*** Available data ***

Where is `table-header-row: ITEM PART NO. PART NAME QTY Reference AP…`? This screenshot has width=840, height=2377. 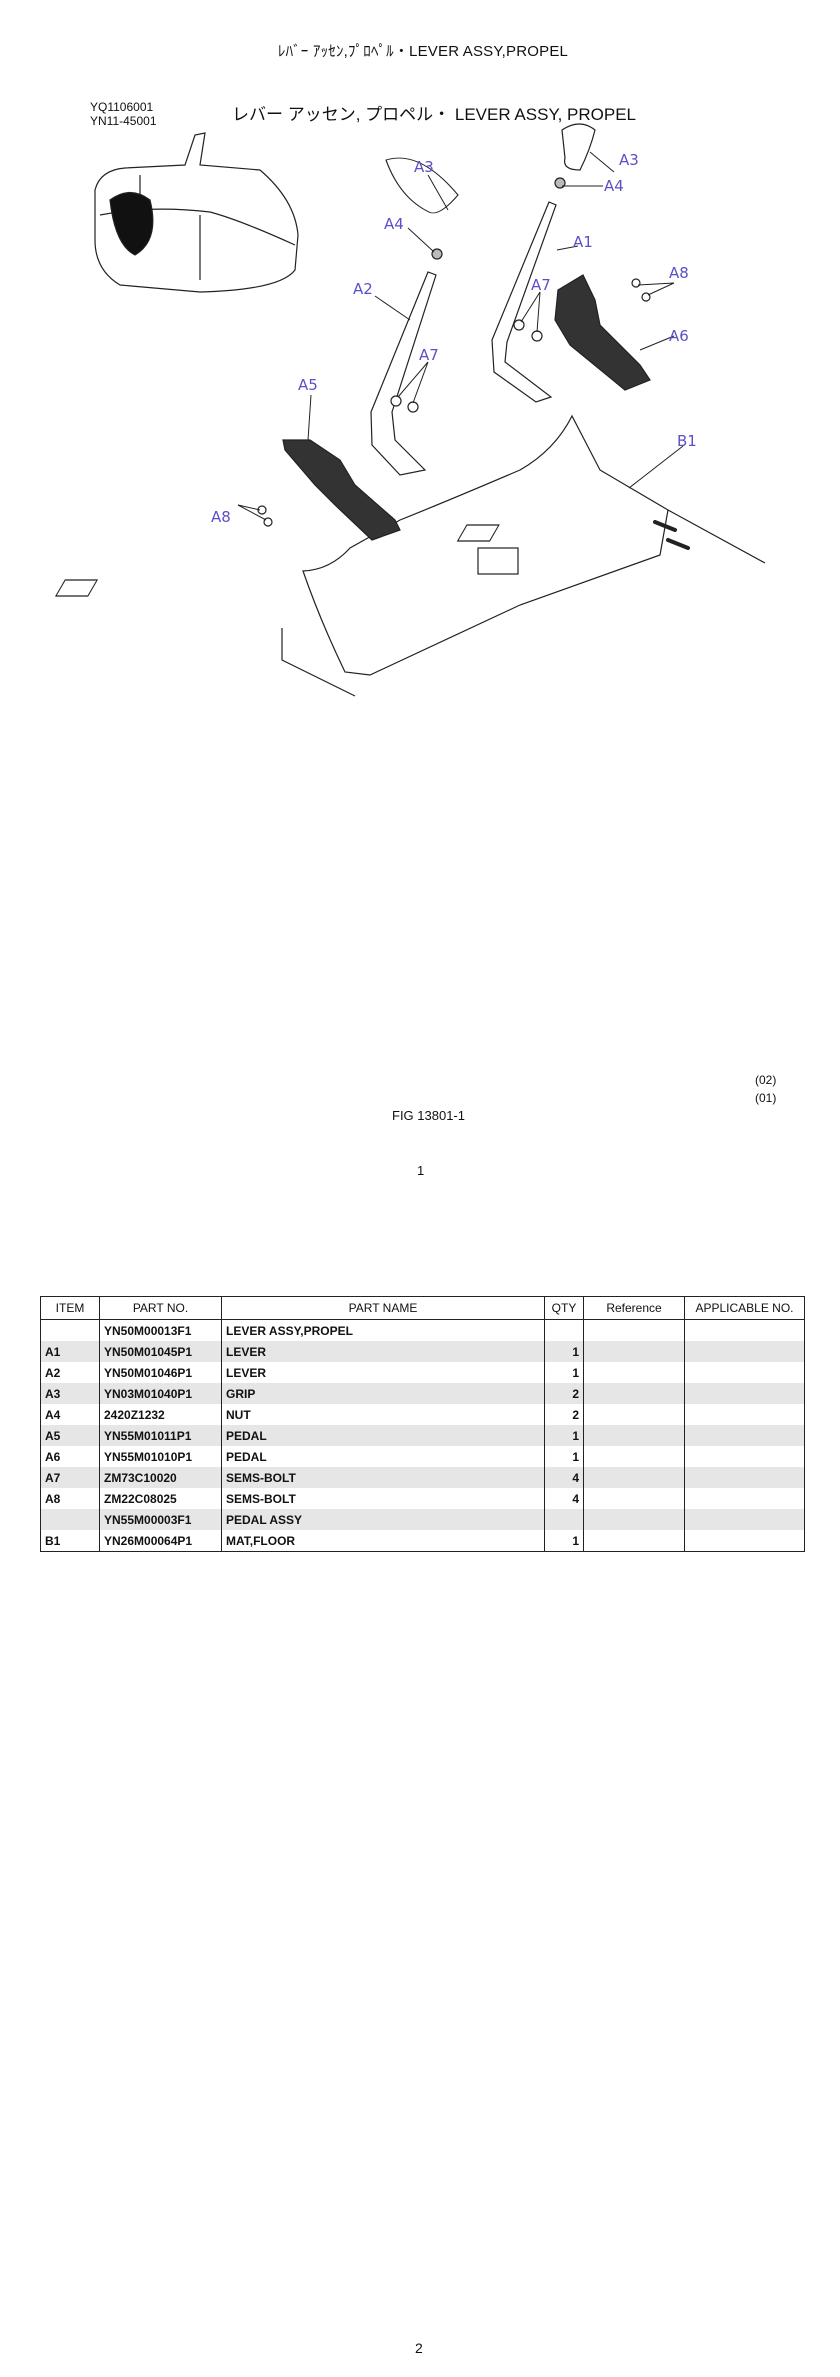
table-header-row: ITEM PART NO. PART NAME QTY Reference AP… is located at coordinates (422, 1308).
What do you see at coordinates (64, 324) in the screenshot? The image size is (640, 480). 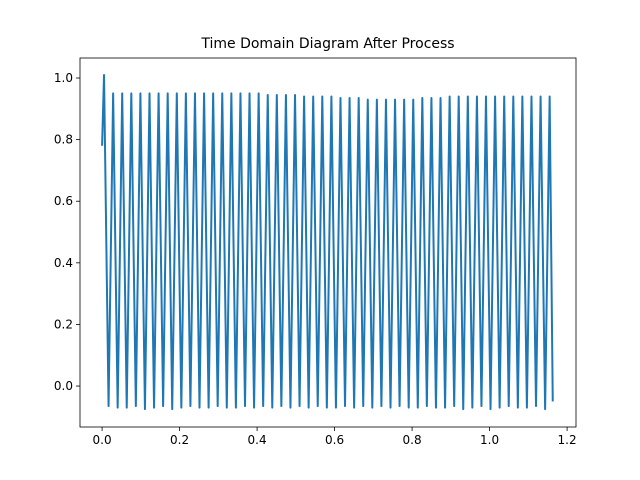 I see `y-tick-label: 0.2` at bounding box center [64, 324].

*** End of Available data ***
*** Available data ***

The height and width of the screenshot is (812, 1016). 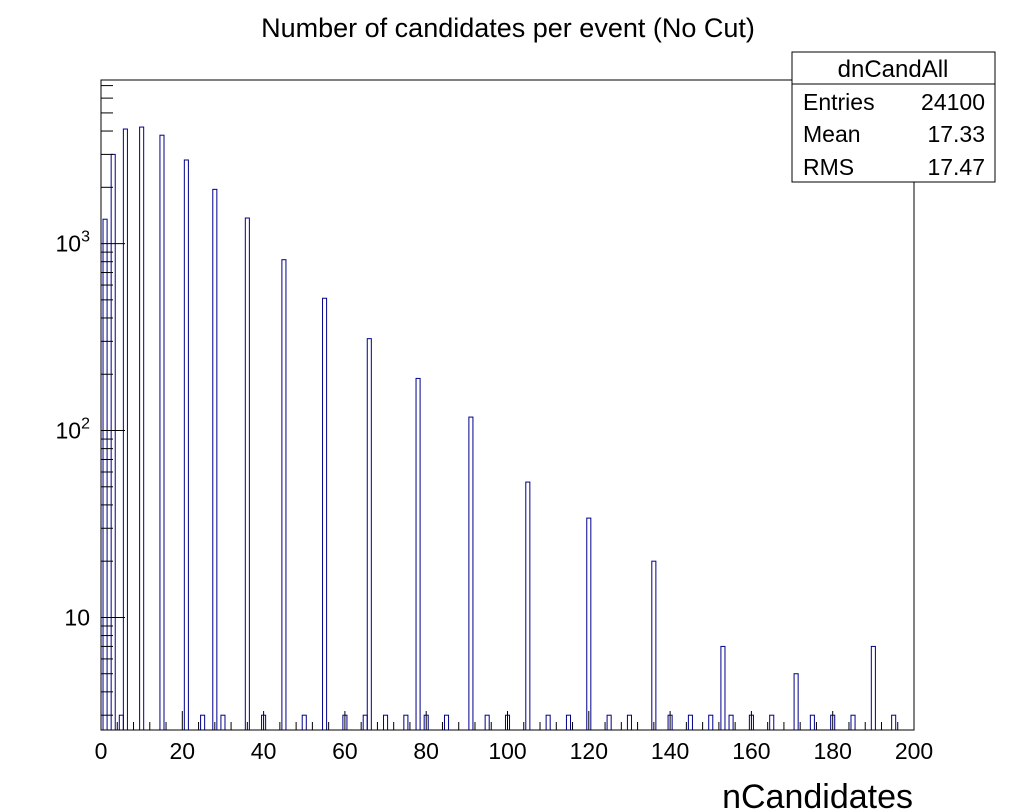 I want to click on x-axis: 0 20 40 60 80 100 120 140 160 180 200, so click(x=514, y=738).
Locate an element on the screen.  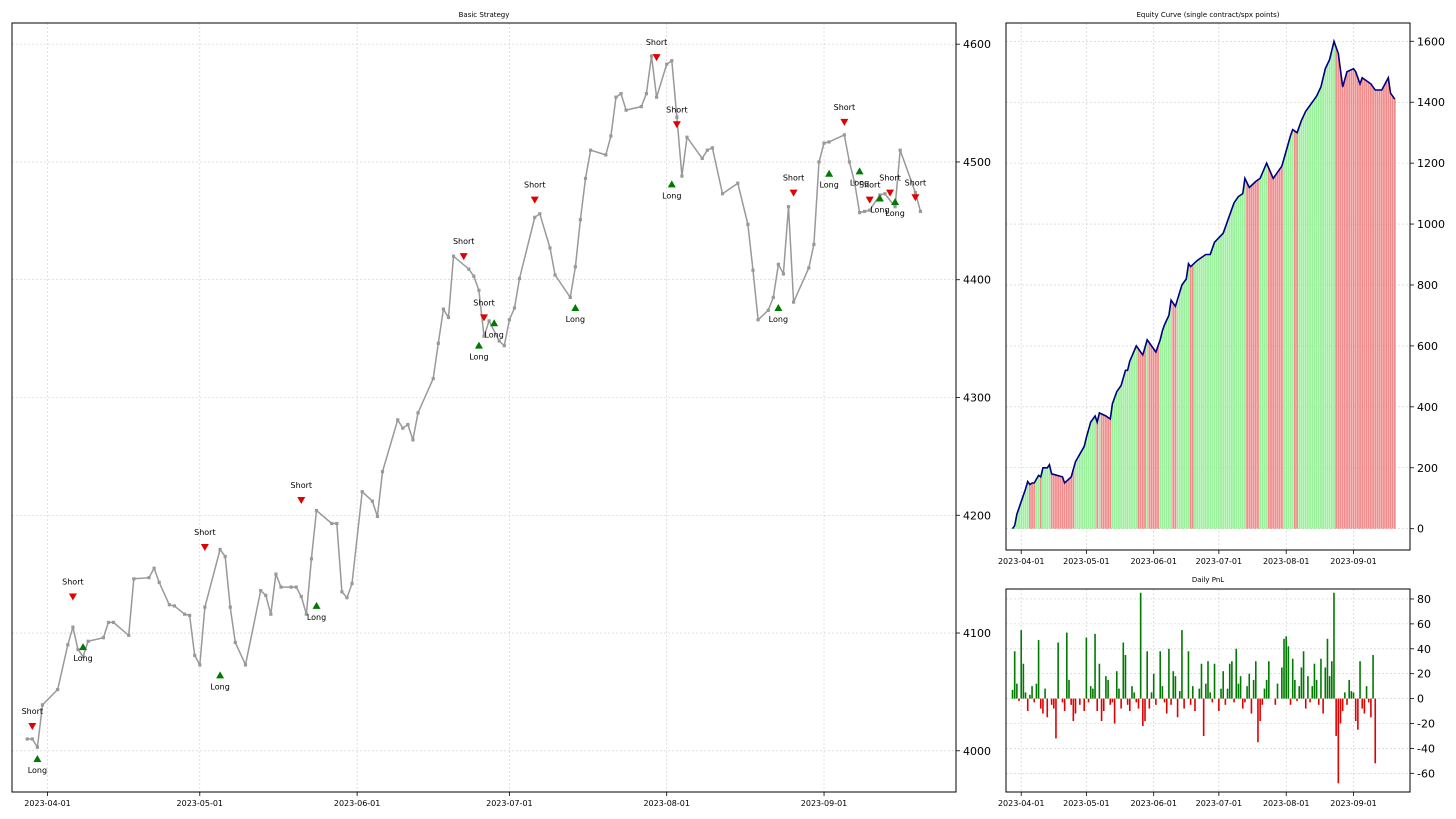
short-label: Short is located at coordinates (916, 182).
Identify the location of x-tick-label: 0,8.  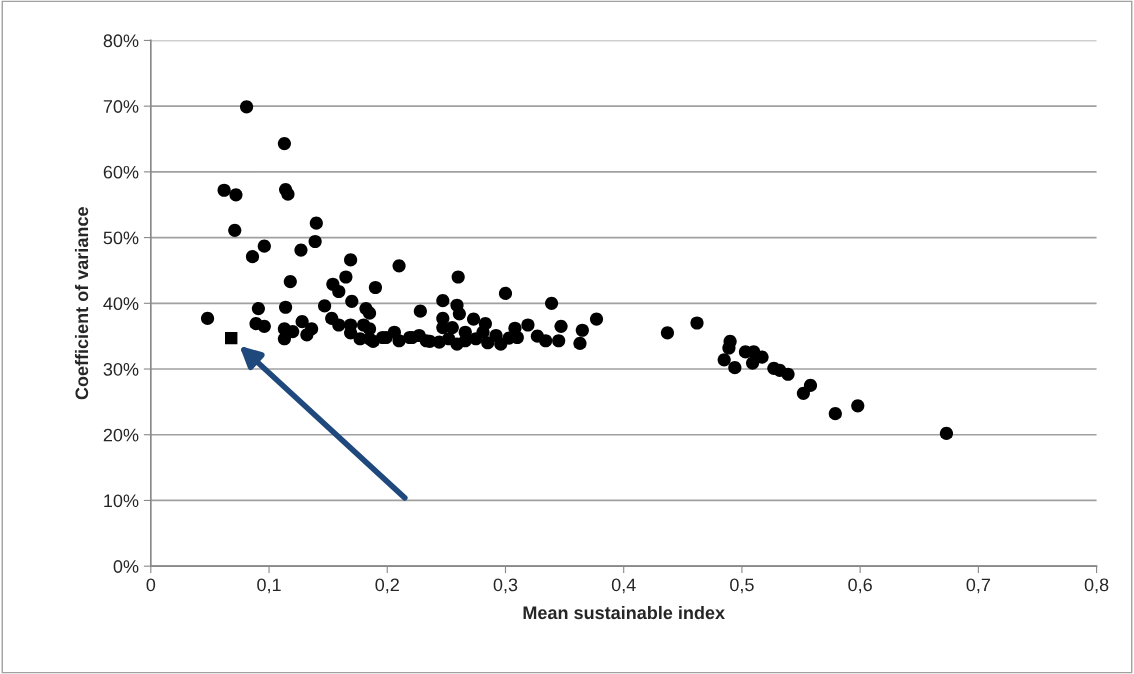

*** End of Available data ***

Prompt: Substitute "display" for "screen" in the stretch of records from the line containing "Locate an element on the screen." through the line containing "Identify the location of x-tick-label: 0,8.", giving only those lines and leaving the pictures out.

Task response:
Locate an element on the display.  
short-label: Short is located at coordinates (916, 182).
Identify the location of x-tick-label: 0,8.  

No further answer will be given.